Assessment and training

  • The activity of the board and its committees, and of their individual members, must  be assessed every year.
  • The board must dedicate the resources required for the directors to receive periodic training sessions.

Conflicts of interest

  • The board must establish a written policy to manage potential conflicts of interest with respect to directors.

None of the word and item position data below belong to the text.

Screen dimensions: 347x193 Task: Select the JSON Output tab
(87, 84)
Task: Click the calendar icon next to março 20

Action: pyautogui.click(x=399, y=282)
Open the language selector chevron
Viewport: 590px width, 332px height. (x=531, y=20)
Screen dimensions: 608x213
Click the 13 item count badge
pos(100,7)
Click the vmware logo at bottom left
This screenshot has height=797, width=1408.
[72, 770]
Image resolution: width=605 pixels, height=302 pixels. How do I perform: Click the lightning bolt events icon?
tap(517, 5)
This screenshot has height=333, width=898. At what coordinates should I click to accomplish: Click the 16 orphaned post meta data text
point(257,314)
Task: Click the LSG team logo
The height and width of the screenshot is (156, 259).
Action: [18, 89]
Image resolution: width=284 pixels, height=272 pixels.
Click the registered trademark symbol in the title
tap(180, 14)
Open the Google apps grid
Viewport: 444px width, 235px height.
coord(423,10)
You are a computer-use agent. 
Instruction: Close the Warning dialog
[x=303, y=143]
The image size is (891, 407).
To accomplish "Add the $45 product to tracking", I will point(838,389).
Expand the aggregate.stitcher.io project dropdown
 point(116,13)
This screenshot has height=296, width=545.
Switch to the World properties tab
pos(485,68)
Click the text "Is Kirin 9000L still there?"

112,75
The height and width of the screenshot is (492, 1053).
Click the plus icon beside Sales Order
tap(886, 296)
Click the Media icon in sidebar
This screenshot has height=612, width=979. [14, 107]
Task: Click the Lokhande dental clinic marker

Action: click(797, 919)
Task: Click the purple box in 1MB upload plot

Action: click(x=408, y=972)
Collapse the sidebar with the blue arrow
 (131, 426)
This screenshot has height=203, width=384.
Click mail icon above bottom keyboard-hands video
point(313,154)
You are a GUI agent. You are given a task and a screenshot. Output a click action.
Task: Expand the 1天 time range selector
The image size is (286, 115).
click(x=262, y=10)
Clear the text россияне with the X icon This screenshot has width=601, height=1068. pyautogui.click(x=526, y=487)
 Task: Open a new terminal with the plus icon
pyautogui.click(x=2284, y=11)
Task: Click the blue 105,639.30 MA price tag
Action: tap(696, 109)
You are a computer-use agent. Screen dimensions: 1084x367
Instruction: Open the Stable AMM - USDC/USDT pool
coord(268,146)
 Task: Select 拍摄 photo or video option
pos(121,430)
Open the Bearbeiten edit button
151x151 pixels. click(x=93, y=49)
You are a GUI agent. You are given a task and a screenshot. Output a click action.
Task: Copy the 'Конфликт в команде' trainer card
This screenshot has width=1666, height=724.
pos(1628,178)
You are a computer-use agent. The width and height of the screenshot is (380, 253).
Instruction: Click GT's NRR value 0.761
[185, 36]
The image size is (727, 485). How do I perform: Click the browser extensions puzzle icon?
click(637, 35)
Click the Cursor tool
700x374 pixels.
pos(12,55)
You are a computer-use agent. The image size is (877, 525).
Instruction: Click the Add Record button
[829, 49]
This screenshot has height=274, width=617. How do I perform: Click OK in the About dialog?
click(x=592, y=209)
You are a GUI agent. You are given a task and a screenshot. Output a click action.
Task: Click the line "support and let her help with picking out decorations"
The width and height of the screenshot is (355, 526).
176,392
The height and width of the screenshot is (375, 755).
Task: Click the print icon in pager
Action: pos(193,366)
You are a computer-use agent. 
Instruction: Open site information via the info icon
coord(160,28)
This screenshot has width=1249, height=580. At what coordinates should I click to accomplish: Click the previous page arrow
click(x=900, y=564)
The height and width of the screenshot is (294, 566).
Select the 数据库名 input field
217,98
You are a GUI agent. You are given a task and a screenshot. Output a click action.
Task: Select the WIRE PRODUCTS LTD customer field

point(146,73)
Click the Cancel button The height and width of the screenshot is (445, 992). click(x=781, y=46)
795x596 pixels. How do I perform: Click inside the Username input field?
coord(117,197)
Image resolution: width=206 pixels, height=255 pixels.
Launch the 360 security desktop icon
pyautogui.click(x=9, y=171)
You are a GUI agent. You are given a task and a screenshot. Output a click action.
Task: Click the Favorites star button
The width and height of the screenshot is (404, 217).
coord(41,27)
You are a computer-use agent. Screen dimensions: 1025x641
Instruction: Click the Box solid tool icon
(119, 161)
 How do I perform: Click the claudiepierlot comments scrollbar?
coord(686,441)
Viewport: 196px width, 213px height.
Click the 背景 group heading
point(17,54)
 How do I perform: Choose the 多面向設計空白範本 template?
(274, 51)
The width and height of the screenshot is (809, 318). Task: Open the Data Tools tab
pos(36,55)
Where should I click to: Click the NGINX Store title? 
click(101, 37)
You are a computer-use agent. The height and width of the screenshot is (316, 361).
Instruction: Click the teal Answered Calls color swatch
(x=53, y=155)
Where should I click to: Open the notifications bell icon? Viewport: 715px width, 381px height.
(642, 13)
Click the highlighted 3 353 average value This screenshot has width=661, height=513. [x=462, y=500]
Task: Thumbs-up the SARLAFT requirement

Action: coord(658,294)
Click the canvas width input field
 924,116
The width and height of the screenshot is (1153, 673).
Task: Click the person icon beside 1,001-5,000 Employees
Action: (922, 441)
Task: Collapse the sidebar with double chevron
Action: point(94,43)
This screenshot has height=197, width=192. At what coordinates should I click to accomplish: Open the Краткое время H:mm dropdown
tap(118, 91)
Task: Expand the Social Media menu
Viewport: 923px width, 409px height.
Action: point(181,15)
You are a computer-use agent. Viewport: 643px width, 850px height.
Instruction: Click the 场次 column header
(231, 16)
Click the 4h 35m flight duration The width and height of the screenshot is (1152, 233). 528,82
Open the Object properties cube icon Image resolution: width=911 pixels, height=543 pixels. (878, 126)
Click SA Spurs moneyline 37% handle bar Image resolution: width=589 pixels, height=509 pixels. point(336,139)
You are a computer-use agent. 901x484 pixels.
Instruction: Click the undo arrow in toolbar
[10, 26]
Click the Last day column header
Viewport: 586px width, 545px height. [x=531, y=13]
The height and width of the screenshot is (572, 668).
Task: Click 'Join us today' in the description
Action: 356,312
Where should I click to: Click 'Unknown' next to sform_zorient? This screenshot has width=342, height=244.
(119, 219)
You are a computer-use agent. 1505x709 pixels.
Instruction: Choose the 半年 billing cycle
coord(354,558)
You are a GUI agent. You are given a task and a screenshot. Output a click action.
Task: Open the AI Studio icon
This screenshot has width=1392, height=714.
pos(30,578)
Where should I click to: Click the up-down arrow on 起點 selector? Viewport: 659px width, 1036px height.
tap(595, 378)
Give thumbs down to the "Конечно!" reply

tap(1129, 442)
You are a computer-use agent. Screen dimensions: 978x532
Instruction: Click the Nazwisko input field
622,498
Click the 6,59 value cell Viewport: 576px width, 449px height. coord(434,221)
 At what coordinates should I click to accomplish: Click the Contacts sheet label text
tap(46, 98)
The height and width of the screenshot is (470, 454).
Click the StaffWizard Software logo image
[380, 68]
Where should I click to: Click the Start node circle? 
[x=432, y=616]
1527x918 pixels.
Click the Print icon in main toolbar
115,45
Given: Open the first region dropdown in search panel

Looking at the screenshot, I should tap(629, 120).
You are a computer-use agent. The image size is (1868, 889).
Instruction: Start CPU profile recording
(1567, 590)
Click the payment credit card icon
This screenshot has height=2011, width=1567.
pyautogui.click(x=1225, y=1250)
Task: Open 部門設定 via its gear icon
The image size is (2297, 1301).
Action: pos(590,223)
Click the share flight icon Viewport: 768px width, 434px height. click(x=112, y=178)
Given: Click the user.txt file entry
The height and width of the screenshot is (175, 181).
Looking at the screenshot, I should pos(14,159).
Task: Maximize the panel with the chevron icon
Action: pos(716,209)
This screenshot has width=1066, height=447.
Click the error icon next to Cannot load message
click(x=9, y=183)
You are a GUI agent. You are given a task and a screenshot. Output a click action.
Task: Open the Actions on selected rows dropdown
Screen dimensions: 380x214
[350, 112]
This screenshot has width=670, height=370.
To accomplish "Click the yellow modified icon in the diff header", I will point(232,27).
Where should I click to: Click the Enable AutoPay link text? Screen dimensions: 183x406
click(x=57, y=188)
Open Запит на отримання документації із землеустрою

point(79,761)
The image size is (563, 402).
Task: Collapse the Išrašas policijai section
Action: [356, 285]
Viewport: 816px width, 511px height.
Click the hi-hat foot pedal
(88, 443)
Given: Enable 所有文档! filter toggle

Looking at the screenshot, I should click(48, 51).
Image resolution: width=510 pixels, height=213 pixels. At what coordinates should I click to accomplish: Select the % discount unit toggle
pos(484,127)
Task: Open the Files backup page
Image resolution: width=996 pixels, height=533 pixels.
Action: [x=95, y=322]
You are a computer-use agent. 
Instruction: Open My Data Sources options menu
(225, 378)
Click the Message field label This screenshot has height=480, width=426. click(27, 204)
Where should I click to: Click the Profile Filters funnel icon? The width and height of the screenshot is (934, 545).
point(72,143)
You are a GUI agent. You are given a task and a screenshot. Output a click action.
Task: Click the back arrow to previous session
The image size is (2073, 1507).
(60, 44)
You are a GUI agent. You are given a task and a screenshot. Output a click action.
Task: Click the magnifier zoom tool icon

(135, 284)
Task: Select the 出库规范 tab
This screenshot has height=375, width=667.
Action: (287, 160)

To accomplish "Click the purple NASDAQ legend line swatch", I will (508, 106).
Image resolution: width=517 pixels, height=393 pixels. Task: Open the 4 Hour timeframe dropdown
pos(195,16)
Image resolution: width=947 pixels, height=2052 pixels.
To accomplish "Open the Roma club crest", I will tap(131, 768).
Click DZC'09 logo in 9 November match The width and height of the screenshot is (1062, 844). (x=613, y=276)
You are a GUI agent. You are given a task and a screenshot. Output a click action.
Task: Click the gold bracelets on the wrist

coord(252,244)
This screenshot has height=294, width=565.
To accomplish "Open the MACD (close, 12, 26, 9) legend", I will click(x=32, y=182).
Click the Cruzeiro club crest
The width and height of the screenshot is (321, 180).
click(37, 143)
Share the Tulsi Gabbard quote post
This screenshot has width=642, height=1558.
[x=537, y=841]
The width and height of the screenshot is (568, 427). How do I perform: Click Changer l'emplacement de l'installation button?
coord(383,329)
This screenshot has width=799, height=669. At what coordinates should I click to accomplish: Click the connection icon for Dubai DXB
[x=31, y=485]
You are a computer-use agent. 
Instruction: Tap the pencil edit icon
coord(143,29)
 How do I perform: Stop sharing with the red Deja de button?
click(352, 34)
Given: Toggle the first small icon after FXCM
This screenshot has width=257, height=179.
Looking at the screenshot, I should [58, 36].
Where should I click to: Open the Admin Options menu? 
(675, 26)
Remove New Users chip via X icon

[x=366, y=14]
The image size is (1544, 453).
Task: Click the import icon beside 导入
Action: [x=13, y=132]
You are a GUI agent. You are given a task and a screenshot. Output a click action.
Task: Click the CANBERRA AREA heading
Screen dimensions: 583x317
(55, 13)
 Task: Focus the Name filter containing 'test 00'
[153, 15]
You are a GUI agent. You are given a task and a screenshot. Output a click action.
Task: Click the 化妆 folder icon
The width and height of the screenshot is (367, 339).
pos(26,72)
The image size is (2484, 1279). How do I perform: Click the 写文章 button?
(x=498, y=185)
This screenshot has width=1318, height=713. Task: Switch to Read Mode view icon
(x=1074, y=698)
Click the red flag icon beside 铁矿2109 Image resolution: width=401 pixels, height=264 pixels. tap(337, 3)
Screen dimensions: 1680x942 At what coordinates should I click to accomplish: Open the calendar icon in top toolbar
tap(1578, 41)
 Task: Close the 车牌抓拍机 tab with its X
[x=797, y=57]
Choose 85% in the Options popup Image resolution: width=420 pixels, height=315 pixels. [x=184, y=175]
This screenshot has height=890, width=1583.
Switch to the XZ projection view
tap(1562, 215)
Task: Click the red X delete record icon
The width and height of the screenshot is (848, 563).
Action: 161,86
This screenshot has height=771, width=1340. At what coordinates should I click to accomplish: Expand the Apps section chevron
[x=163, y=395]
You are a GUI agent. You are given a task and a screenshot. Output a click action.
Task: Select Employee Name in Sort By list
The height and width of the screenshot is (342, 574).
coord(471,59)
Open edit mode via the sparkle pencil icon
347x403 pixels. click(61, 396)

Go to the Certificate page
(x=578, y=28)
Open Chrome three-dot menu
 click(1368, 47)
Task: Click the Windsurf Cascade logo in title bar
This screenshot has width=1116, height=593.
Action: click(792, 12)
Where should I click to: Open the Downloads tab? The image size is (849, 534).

This must include: circumstances that could generate a conflict of interest; procedures to report on these; persons or bodies responsible for managing them; and the consequences of any breach of this policy.

2. Senior management

Appointment and incompatibilities

  • The appointment of the CEO will require approval from the Central Bank of Malaysia.
  • The CEO may not be a member of the senior management or any significant shareholder in the institution.

Succession plan

  • The institution will formulate a clear, transparent succession plan for all members of the senior management, and should review it every year.

Annual assessment

  • The performance of each member of the senior management will be assessed every year.

3. Transparency

Information on corporate governance

  • The institution must report on its corporate governance practices and procedures, as described in Appendix 4.
  • The information will be published in a simple, clear and disciplined manner:
    • It will be given to the directors before the General Meeting is held;
    • It will be published on the Institution’s website;
    • Listed companies will publish it in their mandatory annual reports.

The paper contains a chapter on institutions’ responsibility to provide effective supervision of their subsidiaries.

In addition, there will be a transition period for institutions to implement the standards contained in the paper, most specifically with respect to the number and classification of the directors on their boards.

Finally, it incorporates the following appendices:

    • Appendix 1: Responsibilities of the board support committees
    • Appendix 2: List of guidelines and circulars replaced by the paper
    • Appendix 3: Procedure for appointment of directors and senior managers
    • Appendix 4: Publication of information on corporate governance

Meanwhile, the Consultation Paper on Shareholders Suitability, which substitutes an earlier version published in October 2014 is also applicable to licenced financial institutions. It establishes requirements with which shareholders of these institutions must comply:

  1. Maintain honesty, integrity and reputation. Shareholders may not act in any manner that prejudices or could prejudice their repute or that of the institution.
  2. Exercise of influence.
    • Shareholders must act in line with standards of good governance in exercising their rights.
    • Significant shareholders in the institution may not exercise their position of influence in such a manner that it could prejudice the institution’s security and solvency.
  3. Financial security. Shareholders must have adequate control of their financial risks and maintain a sound financial position, such that this can serve as an additional source of funding in the event of the institution requiring further capital.